When Mike Silver (aka Midnight Mike) burst onto the underground back in 2002 with the mighty fine, off-kilter electro-pop of 'Round & Around', a lot of the right people saw quite a bit of promise in the guy, me included. He followed that up with a succession of fantastic remixes (most notably for Coloursound's 'Fly With Me' and Playgroup's 'Make It Happen') and continued to impress with his own productions for Flesh and Gomma. It's with a heavy heart that I announce his debut album an almost irretrievable failure.
That it's taken five years for him to pull his finger out and release a full-length is bad enough, but that said debut turns out to be a collection of lazy covers, masquerading as a karaoke party album.

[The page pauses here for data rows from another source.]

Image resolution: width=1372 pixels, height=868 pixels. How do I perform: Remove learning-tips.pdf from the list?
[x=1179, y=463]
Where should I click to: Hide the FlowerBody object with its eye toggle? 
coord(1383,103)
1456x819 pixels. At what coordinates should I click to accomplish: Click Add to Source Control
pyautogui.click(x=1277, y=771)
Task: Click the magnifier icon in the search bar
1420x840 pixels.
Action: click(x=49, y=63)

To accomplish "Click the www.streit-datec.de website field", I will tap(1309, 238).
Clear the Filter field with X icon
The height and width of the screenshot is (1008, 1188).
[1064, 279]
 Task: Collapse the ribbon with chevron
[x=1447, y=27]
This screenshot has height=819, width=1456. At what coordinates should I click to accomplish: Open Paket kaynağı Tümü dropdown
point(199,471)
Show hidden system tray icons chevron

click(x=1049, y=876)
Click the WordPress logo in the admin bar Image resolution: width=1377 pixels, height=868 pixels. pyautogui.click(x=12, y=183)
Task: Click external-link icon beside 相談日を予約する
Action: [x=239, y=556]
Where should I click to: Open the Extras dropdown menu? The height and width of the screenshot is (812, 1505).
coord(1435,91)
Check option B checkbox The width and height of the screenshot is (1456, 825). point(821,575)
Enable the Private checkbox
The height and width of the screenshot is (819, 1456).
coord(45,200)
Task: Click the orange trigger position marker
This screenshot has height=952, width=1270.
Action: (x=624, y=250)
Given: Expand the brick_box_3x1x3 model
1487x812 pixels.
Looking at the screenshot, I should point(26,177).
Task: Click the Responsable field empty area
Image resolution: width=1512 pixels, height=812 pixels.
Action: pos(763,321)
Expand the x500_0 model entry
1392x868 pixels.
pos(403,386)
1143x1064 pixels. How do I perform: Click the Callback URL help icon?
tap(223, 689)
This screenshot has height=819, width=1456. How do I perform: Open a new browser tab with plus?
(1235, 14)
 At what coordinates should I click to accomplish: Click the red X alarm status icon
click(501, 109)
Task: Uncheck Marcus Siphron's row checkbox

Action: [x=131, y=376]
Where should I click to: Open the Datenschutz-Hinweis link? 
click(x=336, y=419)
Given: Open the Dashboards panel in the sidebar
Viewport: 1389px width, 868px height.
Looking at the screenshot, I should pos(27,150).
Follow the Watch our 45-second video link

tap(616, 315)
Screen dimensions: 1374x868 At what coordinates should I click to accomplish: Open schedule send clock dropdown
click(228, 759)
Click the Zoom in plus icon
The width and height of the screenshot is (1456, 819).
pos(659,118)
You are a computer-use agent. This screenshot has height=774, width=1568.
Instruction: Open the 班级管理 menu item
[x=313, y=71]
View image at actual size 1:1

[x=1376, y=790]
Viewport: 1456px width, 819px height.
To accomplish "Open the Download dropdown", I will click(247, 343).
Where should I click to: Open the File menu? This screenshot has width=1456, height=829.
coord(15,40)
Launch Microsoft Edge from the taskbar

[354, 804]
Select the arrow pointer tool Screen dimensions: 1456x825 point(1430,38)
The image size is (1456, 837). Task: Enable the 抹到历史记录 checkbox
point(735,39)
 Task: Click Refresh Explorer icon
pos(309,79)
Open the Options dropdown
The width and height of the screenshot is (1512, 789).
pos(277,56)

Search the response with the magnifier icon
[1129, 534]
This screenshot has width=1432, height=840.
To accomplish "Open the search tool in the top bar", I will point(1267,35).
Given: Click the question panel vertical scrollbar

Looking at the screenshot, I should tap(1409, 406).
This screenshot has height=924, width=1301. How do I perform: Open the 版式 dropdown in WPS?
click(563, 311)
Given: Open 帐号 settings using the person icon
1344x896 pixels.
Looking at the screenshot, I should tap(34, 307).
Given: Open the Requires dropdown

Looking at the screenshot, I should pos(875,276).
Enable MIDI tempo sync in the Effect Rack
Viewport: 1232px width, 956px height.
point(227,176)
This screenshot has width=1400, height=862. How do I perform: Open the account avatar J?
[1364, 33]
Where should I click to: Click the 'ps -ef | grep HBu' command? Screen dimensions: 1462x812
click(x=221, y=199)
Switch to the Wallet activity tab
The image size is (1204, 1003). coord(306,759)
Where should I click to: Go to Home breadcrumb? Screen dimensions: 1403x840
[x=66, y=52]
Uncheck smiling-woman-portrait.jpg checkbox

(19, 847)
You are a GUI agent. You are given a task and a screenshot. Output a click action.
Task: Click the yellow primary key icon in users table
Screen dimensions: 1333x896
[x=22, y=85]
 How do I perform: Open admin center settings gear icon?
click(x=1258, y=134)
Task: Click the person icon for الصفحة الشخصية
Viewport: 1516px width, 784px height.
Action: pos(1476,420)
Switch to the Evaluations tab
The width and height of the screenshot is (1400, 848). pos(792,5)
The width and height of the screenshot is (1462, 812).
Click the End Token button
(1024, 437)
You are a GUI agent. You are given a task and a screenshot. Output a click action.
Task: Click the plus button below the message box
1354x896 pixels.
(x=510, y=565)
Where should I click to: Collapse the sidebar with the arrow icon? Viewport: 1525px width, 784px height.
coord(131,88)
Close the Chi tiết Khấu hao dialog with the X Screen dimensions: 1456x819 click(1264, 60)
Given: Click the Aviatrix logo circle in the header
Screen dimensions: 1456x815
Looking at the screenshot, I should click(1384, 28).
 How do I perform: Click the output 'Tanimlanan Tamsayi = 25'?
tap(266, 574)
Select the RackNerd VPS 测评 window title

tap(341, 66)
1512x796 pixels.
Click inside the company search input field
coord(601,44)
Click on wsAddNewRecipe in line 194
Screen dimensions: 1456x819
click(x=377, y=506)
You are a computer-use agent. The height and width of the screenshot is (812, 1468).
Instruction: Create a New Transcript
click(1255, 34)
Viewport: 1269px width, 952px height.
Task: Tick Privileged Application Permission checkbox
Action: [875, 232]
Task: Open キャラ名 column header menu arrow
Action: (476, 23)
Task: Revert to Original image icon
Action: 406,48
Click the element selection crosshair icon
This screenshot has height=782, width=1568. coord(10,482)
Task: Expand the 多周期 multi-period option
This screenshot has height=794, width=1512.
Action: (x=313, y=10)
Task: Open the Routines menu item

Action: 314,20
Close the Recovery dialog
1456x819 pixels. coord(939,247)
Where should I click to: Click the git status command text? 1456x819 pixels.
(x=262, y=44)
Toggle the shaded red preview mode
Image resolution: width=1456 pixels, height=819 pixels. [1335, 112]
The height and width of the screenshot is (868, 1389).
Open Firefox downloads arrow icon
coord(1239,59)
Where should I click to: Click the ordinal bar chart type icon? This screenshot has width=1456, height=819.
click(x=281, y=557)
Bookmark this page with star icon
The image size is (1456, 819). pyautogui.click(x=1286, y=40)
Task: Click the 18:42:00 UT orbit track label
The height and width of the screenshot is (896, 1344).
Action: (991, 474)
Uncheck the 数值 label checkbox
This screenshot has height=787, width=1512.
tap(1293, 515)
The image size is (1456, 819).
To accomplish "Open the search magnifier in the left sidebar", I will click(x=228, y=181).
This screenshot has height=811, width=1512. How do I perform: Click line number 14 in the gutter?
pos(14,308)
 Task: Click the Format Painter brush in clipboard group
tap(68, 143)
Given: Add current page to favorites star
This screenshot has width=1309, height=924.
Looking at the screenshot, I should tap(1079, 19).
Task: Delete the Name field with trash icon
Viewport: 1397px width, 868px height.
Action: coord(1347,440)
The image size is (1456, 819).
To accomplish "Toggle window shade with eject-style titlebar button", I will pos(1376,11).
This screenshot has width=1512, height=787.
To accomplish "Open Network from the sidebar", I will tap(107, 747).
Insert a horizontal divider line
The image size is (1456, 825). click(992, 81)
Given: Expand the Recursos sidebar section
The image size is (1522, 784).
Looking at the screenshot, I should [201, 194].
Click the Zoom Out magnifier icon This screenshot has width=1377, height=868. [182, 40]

The only people having any fun here are the singers as, barring a couple notable exceptions, the versions veer between cringeworthy and just plain pointless.
There are irony-soaked trudges through the likes of 'Money For Nothing', 'Boys (Summertime Love)' (yes, the Sabrina europop number) and 'Tip-Toe Through The Tulips' that border on unlistenable, especially the Dire Straits cover as no matter how sardonically Juice Windscreen delivers the words "faggot" and "homo", it still sounds offensive.
Points are gained for the louche, loungey take on Bo Diddley's 'Who Do You Love?' and the genuinely heartfelt rendition of Roxy's 'In Every Dream Home A Heartache' (by Mike himself), but the rest is just dross that anyone who buys would have every right to feel soundly cheated by. Avoid.